Billy presented Elvis with the silver discs but their conversation was even shorter and more stilted than that between Elvis and the Beatles in 1965. Billy said, “We didn’t really say much at all. I was on the set all day watching him. All we really got to say to each other was ‘Hi’. He was one of the nicest people I ever met – he called everyone ‘Sir’.” Elvis told Billy that he had seen ‘The Hellions’, a British western set in South Africa with Richard Todd, Lionel Jeffries and Marty Wilde, five times. Fury may well have heard another song from the film, ‘Because Of Love’, because he released it as a single.
(29) This is astonishing, if true. First of all, Parnes is saying that Presley wasn’t much of a stage performer and that Colonel Parker knew it, so just kept him making films and records. This ridiculous statement could be disproved by Presley’s triumphant return to the stage at Las Vegas in 1969, but Parnes is ready for that: everyone else was entranced but he was thinking, ‘No, he’s not as good as Billy Fury’.
(30) About £1m today would be more like it. Sadly, there are no more details but it would be intriguing to know where and when Parnes planned to stage these events: I would guess Wembley Stadium in 1964.
(31) As a theatrical producer, in 1968, Parnes bravely staged the controversial ‘Fortune And Men’s Eyes’, a play about homosexuality in a Canadian prison. He said he lost £5,000 on the venture, but it did run for some time in the West End. He staged the first UK production of ‘Chicago’ at the Cambridge and he also managed the ice-skater John Currie.
(32) Larry Parnes is confused. Bill Haley and his Comets toured with Desmond Lane, Malcolm Vaughan and Vic Lewis and his Orchestra in 1957 and Buddy Holly and the Crickets had Gary Miller and the Tanner Sisters a year later.
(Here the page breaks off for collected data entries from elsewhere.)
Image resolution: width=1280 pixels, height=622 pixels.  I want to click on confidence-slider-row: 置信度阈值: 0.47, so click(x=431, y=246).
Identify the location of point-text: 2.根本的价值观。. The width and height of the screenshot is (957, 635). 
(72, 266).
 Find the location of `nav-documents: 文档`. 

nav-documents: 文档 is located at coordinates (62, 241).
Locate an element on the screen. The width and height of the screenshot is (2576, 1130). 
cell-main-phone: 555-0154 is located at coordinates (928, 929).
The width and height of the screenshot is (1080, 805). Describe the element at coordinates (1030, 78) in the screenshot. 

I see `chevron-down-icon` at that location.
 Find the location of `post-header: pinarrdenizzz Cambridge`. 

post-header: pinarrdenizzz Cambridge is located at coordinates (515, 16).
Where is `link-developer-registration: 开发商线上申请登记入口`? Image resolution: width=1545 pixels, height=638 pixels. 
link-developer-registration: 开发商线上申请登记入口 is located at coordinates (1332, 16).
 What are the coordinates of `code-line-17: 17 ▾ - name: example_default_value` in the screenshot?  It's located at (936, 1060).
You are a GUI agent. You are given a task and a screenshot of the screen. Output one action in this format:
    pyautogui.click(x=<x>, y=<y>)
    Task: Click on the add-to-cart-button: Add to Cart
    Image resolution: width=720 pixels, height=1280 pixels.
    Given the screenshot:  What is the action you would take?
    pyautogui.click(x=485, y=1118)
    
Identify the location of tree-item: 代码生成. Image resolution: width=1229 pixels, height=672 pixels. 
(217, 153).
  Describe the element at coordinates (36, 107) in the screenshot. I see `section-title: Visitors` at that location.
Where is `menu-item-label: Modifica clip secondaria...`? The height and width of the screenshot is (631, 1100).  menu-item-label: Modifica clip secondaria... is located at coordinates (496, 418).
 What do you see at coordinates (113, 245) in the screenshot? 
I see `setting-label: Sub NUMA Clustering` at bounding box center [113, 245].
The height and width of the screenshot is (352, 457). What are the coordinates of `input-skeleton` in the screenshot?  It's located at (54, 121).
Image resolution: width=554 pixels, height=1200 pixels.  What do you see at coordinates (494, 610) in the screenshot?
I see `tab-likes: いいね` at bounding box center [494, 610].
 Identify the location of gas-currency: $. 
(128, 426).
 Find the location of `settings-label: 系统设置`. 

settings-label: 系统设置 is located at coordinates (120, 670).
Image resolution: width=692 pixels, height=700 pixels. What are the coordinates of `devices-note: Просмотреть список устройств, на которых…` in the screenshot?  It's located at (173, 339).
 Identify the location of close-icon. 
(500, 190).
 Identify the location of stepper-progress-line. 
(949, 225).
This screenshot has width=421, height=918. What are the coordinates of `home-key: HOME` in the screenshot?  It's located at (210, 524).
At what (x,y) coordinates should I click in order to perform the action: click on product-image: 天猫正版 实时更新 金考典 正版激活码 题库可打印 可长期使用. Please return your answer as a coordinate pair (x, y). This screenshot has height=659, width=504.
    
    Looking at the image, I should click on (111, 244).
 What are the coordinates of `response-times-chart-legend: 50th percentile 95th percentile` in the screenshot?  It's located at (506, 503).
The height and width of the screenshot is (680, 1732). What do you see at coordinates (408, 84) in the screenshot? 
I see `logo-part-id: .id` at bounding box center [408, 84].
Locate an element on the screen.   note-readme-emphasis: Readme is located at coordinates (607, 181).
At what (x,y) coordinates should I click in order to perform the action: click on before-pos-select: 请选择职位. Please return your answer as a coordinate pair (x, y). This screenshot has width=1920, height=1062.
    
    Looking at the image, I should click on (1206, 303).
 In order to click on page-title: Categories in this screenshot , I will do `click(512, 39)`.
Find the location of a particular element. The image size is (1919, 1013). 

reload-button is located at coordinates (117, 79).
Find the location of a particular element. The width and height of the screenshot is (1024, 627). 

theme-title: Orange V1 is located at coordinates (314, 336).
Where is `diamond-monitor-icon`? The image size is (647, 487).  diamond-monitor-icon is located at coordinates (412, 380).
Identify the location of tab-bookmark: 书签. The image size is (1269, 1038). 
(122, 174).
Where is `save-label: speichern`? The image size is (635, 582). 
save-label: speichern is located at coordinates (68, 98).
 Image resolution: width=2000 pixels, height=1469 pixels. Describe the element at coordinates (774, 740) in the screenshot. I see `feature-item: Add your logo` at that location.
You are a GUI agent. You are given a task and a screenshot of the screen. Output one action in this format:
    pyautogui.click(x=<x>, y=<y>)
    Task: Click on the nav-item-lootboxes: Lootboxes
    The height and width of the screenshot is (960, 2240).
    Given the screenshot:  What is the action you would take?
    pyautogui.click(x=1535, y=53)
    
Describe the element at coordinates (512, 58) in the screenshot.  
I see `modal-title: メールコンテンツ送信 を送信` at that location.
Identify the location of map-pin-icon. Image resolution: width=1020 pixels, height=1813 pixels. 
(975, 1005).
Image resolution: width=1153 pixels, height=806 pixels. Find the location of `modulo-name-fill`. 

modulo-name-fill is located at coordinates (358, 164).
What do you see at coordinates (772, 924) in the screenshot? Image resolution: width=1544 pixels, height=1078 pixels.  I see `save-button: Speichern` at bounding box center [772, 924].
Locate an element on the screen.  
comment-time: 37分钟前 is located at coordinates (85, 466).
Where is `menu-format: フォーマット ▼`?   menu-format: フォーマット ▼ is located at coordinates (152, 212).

(33) The Grades had brought Haley, Holly and Jerry Lee Lewis to the UK. A fellow impresario, Jeff Kruger, told me, “It wasn’t that the Grades disliked Larry bringing in American stars, but rather that the Grades disliked Larry as someone who might, in some small way, threaten their position. That says a lot for the frailty of Lew Grade’s ego, who was impossible to deal with. In the end, I broke through because of my friendship with Leslie Grade and the respect that Bernard Delfont showed me, but Lew was impossible to deal with.”
(34) Quite neat observations, and bearing out the thought that the item he liked best on his posters was ‘Larry Parnes Presents’.
(35) ‘…and I’ve made them that way.’ Parnes had been suffering from meningitis.
(36) When I met Parnes, he showed me the urns containing ashes of his dogs, which were on his mantelpiece. Undoubtedly a sentimentalist, he spoke of his dogs with tears in his eyes.
(37) As ‘Scouting For Boys’ has been taken, the perfect title for a Parnes biography would be ‘What’s In A Name?’ The book was never completed as Larry Parnes died on 4 August 1989. It is apparent that Parnes merits a biography and somebody should write one. The problem would be in finding a publisher as its sales would be unfortunately limited.